I have a zero- tolerance approach in my practice, meaning I want to do whatever I can to minimize the risk of a patient progressing, and that means using a second-generation TKI up front because the risk of progression to accelerated phase or blast crisis is lower. It also allows you with the deeper, faster response, you more quickly reduce the substrate of remaining residual leukemic cells that are at risk potentially to evolve mutations which then can make it more complicated to treat the patient later. But, in terms of risk stratifying from the ENESTnd and the DASISION trial.
My understanding is that the events that occurred in terms of accelerated phase, blast crisis were in patients who were intermediate or at a high-risk on Sokal or by Hasford, respectively. So, certainly, for a patient who is intermediate or at high risk by Sokal diagnosis, there’s no question that I would be using a second-generation TKI. For a patient who is low risk, you might make more of an argument that imatinib could be appropriate, especially if you’re ready to make a change if you don’t reach the desired milestones.
Harry Erba, MD, PhD: I’d like to add something to that discussion though about these deeper responses. And I agree with everything you said about where we are right now, but for the future, the other potential for getting deeper responses is all this discussion about TKI discontinuation or treatment-free remissions. So, of course, we don’t recommend, in routine practice, to discontinue TKIs when a patient becomes negative on your sensitive quantitative PCR.
However, there are situations, especially in younger patients, where we might still consider it. And the specific situation I would bring up is young women who want to conceive. We’re all nodding our heads because we’ve seen this. It’s a very common question, so one potential benefit of a second-generation drug is that you get into quicker, deeper responses. In fact, with both dasatinib and nilotinib, the number is about 50% of patients will go into a complete molecular remission using the assays that are typically used now.
And, so that might be a situation where we might feel a little bit more comfortable monitoring a young woman very closely while she attempts to conceive and carry a child.
Jorge Cortes, MD: Yeah. Now, we’re talking about these deeper and faster responses. What is deep and what is fast? David, let me ask you because you brought up the point, and I think we all kind of agreed that deeper and faster is good but what is it?
David Snyder, MD, FACP: Right.
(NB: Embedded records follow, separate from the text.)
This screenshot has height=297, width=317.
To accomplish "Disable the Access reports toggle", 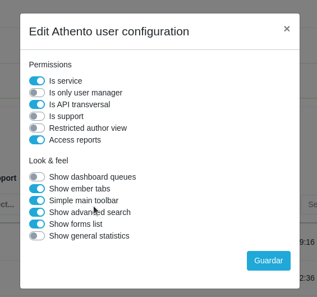I will click(37, 140).
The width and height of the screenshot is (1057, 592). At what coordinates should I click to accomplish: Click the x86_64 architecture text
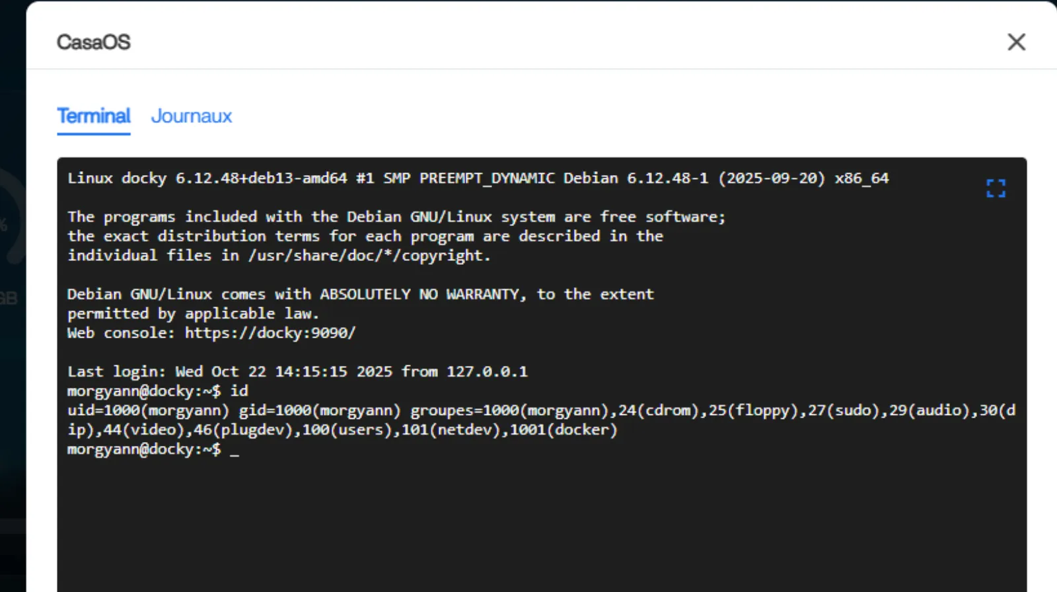click(x=861, y=178)
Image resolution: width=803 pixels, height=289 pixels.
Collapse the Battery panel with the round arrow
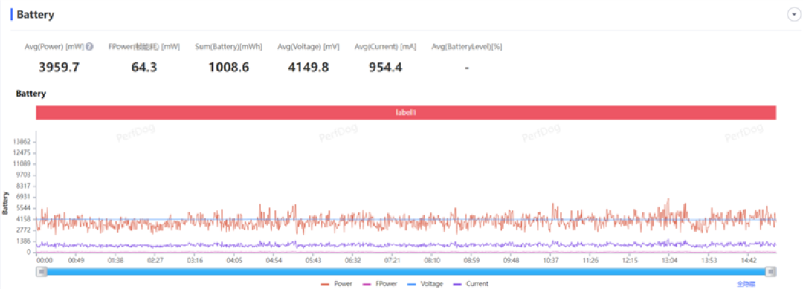[793, 15]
Well, I think the depth of response that I would like to achieve is MMR, the 3-log reduction, because I think that’s been shown to be clinically relevant. The patients who achieve that level of response have very low, if not zero risk of progressing to accelerated phase and blast crisis. So that’s my initial goal. And how fast? With the second-generation TKIs, you can get there sometimes by six months, nine months typically, and, again, that shortens the window of time that patients are exposed to the risk of progression, and also more deeply, quickly reduces the remaining pool of leukemic cells that are left.
Javier Pinilla-Ibarz, MD, PhD: However, David, you don’t think that the assessment of early molecular response at three months is also is a nice marker to predict overall survival and progression-free survival as many trials have shown?
David Snyder, MD, FACP: For sure and reaching 10% or below by three months. But I think that most patients would probably reach that with imatinib or a second-generation, so I’m not sure that’s enough of a discriminator in this regard.